Collected data:
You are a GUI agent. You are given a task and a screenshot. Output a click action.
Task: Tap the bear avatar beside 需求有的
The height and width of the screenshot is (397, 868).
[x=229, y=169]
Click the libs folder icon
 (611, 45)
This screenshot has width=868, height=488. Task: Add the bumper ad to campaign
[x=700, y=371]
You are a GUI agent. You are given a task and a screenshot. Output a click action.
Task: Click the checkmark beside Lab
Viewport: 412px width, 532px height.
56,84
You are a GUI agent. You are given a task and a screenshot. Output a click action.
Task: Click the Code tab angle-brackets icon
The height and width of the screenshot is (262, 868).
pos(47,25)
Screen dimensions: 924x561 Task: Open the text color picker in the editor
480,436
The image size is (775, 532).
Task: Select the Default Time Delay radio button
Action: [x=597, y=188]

* * *

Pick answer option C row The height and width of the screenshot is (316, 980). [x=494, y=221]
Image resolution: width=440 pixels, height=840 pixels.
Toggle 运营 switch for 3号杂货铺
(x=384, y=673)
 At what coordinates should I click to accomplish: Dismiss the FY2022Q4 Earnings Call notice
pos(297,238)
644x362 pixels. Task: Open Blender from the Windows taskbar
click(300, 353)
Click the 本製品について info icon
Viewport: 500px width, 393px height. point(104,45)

...

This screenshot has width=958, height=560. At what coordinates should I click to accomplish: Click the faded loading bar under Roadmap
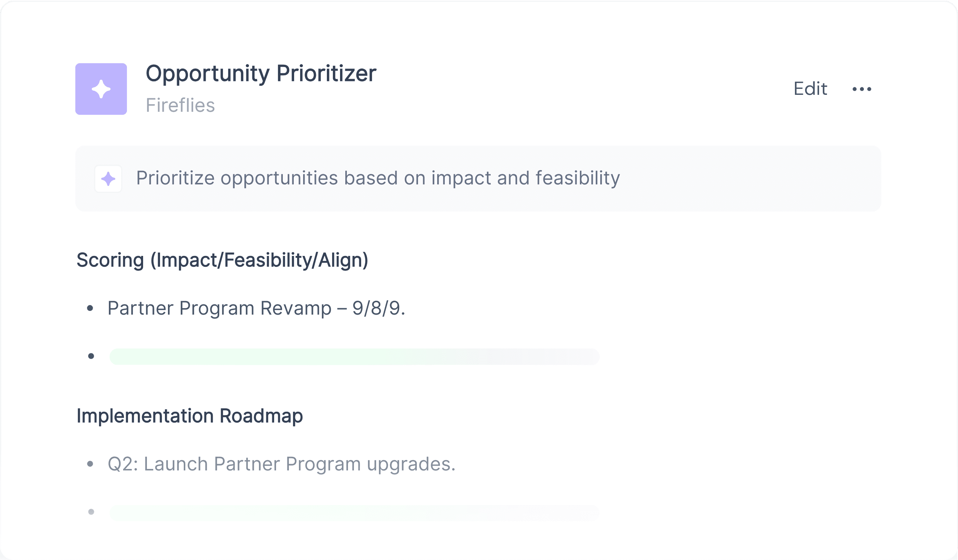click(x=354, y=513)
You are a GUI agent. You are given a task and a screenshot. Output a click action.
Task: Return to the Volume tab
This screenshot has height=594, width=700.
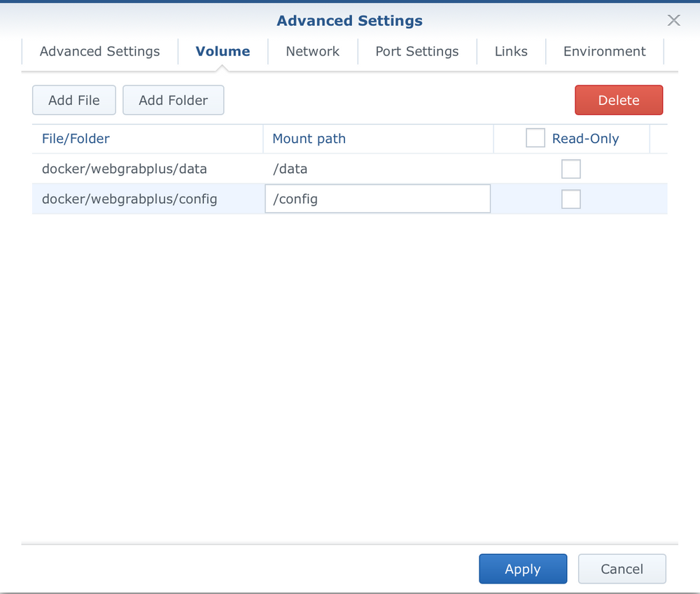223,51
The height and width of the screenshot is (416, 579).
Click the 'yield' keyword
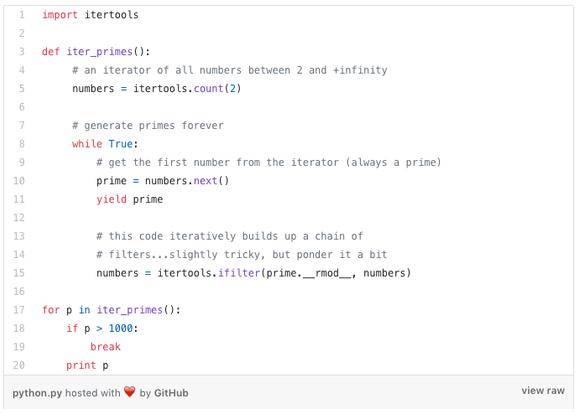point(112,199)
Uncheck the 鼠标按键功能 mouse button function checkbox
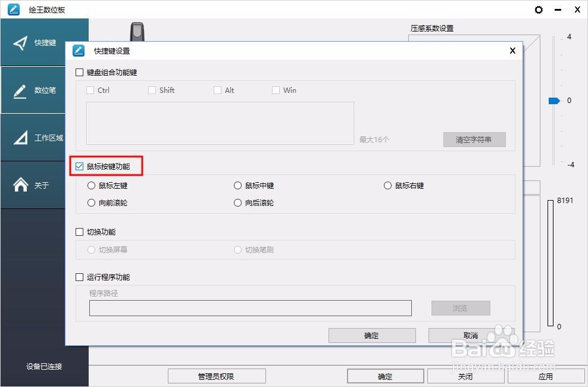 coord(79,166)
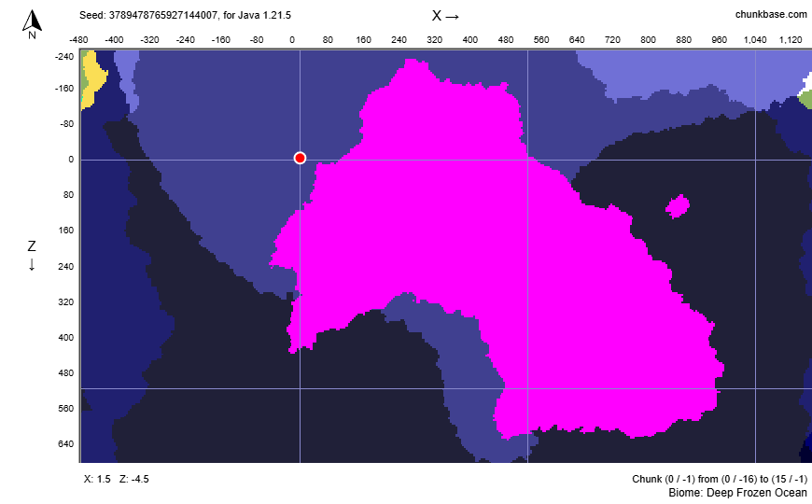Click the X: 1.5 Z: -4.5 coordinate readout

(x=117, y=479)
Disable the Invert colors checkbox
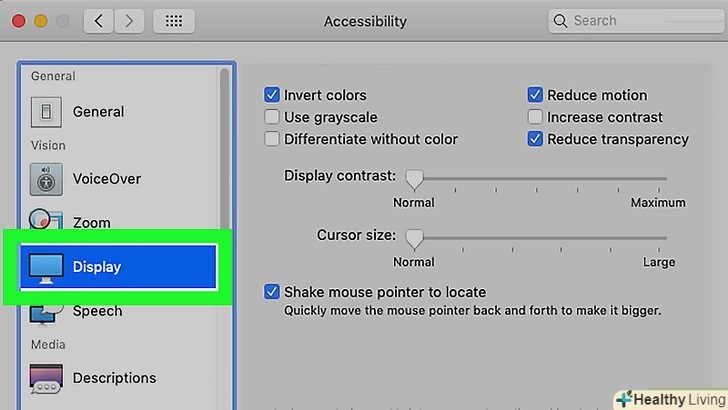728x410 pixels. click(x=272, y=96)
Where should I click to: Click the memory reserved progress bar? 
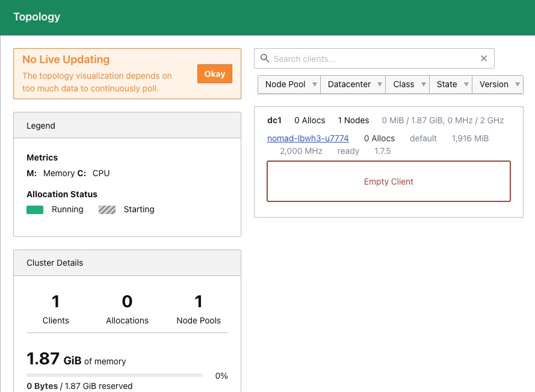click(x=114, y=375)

» **EXERCISE PROMPT**:
Copy out each line of the data that holds the string "beside".

» **ANSWER BOX**:
Task: Tap the bear avatar beside 需求有的
Task: Click the checkmark beside Lab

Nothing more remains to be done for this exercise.